I am a little startled at hearing my name from his lips, and he must have seen the curious look flash across my face. He stops, suddenly, motionless.
“Don’t worry, man,” he grins. “I’m not stalking you. I heard someone saying your name when we got on the plane.”
“Oh, I used to work with four of the guys upfront. Not in the same organisation, but we worked closely together, in the same building.”

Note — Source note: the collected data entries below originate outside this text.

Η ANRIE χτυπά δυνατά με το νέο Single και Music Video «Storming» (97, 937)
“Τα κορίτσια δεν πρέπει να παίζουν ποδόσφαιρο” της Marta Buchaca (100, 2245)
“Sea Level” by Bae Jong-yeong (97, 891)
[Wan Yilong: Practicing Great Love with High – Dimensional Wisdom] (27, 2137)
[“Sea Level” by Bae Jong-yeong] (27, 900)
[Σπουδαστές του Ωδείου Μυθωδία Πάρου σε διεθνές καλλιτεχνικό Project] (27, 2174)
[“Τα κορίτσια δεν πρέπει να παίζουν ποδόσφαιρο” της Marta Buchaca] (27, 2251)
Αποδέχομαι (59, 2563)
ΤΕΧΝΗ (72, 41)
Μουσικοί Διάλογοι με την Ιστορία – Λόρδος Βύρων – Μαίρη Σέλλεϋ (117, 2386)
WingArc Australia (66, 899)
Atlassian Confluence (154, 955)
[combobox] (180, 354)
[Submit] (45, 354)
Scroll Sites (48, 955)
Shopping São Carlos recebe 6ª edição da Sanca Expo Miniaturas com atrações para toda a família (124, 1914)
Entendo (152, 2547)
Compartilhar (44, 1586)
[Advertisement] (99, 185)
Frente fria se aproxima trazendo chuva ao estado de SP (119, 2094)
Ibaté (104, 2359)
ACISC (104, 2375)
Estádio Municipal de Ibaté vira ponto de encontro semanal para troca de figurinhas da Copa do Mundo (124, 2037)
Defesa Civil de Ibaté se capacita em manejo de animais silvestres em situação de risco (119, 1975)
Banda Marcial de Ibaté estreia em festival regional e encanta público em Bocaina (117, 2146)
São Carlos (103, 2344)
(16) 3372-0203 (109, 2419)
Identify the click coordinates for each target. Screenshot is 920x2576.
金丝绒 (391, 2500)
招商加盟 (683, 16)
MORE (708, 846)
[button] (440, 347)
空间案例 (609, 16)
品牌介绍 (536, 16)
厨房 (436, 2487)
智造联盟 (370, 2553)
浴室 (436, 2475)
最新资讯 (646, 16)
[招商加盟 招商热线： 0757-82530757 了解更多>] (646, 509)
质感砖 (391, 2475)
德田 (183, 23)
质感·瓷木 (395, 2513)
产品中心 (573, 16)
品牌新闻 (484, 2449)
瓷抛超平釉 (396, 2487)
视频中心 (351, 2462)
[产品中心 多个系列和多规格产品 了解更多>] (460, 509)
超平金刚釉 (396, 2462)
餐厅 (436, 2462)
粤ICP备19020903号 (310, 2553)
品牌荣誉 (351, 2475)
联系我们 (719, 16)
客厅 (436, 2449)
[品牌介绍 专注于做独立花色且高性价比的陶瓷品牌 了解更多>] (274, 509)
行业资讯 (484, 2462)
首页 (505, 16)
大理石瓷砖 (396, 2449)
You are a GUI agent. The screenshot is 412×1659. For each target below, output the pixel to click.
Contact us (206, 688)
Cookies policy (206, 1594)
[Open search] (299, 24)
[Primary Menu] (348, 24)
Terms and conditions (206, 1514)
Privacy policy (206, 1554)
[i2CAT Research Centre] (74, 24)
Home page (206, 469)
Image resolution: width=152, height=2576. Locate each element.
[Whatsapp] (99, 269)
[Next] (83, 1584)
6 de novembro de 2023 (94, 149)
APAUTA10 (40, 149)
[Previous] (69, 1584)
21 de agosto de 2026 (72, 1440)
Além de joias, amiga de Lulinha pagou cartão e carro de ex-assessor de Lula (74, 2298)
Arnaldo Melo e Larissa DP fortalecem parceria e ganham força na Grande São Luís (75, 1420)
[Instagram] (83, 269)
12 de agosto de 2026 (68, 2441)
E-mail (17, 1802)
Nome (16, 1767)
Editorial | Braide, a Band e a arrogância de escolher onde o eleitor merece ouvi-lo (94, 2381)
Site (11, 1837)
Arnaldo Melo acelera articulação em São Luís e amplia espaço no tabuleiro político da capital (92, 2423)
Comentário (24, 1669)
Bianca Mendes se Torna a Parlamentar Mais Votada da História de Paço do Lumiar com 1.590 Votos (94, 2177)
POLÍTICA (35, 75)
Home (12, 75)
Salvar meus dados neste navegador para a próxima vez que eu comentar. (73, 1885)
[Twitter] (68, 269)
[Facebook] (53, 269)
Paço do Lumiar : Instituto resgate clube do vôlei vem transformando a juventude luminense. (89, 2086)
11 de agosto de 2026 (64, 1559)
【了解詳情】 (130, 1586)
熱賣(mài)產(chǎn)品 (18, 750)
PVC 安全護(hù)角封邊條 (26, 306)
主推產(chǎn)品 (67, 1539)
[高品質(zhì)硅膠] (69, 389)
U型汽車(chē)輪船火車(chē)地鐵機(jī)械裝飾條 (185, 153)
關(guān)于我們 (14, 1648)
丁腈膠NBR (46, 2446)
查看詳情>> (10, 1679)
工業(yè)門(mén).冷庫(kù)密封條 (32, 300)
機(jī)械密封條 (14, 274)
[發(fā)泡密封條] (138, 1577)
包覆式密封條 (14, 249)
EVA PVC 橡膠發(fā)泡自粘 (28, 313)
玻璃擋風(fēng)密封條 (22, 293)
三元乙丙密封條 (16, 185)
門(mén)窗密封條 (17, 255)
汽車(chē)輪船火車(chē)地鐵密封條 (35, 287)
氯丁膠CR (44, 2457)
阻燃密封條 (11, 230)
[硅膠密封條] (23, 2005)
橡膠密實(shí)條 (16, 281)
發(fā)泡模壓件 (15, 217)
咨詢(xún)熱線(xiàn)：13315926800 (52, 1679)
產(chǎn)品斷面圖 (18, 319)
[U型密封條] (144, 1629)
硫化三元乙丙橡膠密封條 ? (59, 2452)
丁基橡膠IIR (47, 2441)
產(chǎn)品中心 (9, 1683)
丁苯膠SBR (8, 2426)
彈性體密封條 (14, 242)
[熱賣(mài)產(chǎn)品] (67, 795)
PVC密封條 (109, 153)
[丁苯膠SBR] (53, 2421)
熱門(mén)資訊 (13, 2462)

There is a 30-minute silence between us as the EasyJet flight is delayed once again. We are tracking along the runway, finally, when a crackling Tannoy system announces, “This is a non-smoking flight. Any passenger caught smoking will be taken to the back of the plane and asked to leave.”
I laugh out loud and turn to look for Elliott’s reaction. But Elliott is fast asleep.
It’s my fault for not responding to his prompts, I suppose. Like I said, I was never good at cruising men, and you’ve got to be careful with some down-low types. We say nothing more on the short flight to Barcelona, and not once does Elliott open his eyes. I, on the other hand, can never sleep in transit.